_What is being asked_.
In this exercise, the entries below are to be transcribed exactly, line by line.

-=-=-=-=-

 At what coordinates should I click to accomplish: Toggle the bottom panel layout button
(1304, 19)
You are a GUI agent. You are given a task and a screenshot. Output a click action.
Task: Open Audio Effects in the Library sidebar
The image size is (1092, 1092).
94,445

-=-=-=-=-

_Exercise response_.
 At what coordinates should I click to accomplish: Toggle the bottom panel layout button
(1304, 19)
You are a GUI agent. You are given a task and a screenshot. Output a click action.
Task: Open Audio Effects in the Library sidebar
The image size is (1092, 1092).
94,445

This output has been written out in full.